• Text block:
start
(Public) Year In Review 2025
By: Jon Costello
2025 was a year of extraordinary opportunity for contrarian-minded value investors. With the results now in, I’m pleased to report that funds exclusively under my management had a good year. My investment partnership ended the year up 66.1%, while my separately managed accounts were up from 77.2% to 97.6%. The following investments drove the gains. I published articles on each around the time I made the investments.
The Wins
The year started out strong with Whitecap Resources’ (WCP:CA) acquisition of Veren, my largest holding at the time. The acquisition occurred when oil-related stocks were cheap. Shortly after the acquisition was announced, I sold some Veren shares to buy other, more beaten-down stocks. I kept the remaining shares and now have a large position in Whitecap.
The next big opportunity was to buy bargain-priced stocks aggressively during the Trump tariff selloff. While the rhetoric at the time was scary, I didn’t believe Trump was going to crash the global economy. I was familiar with Trump’s negotiating style and didn’t believe that the obscenely high tariffs initially proposed would stick. And after all, they could always be rolled back if they sparked an economic downturn.
end
• Data section:
start
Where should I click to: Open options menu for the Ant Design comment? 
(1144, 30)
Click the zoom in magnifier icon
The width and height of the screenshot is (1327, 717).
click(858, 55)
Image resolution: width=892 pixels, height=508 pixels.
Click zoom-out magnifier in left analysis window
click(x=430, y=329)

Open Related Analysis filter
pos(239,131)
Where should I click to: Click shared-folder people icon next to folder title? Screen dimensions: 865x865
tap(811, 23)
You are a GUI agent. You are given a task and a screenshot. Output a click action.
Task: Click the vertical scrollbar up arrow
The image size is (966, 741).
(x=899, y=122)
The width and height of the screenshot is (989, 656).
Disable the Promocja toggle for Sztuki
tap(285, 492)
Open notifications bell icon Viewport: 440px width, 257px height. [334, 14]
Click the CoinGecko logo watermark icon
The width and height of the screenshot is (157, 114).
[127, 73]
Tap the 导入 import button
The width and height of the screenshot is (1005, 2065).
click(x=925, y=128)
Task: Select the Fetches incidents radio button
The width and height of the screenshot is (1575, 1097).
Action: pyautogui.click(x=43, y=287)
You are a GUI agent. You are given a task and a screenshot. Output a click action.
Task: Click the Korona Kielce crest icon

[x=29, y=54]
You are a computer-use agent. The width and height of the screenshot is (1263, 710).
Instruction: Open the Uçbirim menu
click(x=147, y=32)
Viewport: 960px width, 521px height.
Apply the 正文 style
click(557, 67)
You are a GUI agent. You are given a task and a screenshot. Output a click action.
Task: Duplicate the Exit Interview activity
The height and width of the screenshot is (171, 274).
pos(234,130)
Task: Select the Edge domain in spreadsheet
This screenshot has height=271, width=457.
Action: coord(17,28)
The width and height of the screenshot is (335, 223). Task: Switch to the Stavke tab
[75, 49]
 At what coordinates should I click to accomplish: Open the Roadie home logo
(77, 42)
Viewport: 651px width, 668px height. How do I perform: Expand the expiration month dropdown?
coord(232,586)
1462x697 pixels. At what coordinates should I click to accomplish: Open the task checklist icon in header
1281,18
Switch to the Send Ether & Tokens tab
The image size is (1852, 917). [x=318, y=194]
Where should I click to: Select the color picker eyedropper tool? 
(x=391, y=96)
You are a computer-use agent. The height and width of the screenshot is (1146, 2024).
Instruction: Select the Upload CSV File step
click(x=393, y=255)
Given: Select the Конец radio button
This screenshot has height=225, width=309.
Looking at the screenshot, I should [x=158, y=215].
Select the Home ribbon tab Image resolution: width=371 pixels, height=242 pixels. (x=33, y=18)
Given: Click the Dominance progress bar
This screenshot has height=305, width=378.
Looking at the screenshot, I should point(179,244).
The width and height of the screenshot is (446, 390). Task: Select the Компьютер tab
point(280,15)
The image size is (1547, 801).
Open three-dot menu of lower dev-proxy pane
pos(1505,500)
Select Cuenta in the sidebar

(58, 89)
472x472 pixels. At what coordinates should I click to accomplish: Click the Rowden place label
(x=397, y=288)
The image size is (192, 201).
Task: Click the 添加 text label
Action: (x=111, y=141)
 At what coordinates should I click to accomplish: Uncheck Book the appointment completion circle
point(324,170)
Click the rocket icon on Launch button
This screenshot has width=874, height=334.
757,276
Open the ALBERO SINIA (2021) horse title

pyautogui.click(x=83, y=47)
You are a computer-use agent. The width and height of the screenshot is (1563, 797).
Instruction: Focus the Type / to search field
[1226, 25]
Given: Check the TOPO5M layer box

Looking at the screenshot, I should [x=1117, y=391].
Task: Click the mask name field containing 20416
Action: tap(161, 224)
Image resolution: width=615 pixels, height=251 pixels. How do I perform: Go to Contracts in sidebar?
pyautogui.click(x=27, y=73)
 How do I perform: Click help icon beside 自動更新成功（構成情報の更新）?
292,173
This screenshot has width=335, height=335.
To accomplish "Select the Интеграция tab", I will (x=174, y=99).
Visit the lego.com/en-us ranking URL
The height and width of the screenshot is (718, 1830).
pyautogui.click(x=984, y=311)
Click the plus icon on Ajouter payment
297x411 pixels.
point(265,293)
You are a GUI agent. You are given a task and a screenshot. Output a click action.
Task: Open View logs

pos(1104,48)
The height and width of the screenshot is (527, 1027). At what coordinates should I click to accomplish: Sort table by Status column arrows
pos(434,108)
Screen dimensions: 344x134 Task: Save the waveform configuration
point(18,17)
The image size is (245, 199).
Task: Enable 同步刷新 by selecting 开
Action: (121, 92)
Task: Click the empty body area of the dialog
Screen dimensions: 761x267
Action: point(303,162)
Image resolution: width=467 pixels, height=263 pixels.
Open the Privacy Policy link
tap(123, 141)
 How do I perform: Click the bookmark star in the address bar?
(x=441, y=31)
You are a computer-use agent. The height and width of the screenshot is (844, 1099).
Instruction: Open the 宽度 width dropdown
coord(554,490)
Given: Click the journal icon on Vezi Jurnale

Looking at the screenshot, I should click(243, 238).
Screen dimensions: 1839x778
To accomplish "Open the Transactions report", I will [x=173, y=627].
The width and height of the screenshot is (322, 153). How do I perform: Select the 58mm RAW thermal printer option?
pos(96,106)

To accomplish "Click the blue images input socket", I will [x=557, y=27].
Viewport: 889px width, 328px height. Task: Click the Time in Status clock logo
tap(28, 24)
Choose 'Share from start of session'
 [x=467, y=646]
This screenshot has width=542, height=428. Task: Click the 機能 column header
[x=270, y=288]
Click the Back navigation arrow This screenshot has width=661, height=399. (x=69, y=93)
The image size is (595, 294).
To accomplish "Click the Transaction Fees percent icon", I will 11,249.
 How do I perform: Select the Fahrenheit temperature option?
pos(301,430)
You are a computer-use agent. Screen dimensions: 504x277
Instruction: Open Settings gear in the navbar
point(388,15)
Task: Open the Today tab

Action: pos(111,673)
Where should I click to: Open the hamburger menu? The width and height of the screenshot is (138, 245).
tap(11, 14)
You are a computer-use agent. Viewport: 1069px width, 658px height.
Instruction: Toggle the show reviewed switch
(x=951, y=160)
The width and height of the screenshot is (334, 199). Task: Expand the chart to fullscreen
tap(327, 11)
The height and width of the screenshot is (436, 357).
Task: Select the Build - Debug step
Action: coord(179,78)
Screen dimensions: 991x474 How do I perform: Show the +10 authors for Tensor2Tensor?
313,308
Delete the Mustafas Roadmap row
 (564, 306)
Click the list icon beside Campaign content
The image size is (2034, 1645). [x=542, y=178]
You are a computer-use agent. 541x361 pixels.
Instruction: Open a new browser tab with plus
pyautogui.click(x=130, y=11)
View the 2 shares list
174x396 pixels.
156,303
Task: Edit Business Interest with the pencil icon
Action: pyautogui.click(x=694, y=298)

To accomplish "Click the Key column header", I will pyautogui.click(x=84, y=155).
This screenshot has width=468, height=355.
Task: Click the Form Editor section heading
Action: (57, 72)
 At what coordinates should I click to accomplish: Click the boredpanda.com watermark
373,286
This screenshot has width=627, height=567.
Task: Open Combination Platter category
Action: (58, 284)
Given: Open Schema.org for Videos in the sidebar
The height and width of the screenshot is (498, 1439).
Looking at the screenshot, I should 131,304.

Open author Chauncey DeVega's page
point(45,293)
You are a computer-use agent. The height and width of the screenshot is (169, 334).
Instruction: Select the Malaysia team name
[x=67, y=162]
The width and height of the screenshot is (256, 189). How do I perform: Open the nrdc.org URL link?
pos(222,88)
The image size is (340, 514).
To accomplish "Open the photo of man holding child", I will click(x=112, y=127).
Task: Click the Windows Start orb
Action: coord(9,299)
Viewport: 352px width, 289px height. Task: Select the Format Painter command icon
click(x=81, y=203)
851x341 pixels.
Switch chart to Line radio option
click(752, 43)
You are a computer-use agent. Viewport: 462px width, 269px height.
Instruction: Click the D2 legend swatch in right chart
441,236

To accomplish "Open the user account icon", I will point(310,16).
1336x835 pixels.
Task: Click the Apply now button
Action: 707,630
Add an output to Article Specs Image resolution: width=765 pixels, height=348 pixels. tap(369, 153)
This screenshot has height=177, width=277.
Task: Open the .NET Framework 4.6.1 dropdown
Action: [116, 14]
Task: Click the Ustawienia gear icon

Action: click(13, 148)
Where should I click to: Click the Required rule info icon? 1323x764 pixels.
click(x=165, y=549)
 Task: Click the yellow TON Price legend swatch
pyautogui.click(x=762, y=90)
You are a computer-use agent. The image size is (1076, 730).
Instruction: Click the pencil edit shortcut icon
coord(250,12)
end
• Exercise tasks:
[1] List every percentage figure given in the year-in-review text.
[2] Answer these questions from the year-in-review text:
(a) Who is named as the writer?
(b) Which company acquired Veren?
(c) During which selloff did the writer buy bargain-priced stocks aggressively?
[3] Print the year-in-review text from "The next big" up to and including "an economic downturn.".
Answer using only the year-in-review text, not the lines.

• Answers per task:
[1]
66.1%
77.2%
97.6%

[2]
(a) Jon Costello
(b) Whitecap Resources (WCP:CA)
(c) The Trump tariff selloff

[3]
The next big opportunity was to buy bargain-priced stocks aggressively during the Trump tariff selloff. While the rhetoric at the time was scary, I didn’t believe Trump was going to crash the global economy. I was familiar with Trump’s negotiating style and didn’t believe that the obscenely high tariffs initially proposed would stick. And after all, they could always be rolled back if they sparked an economic downturn.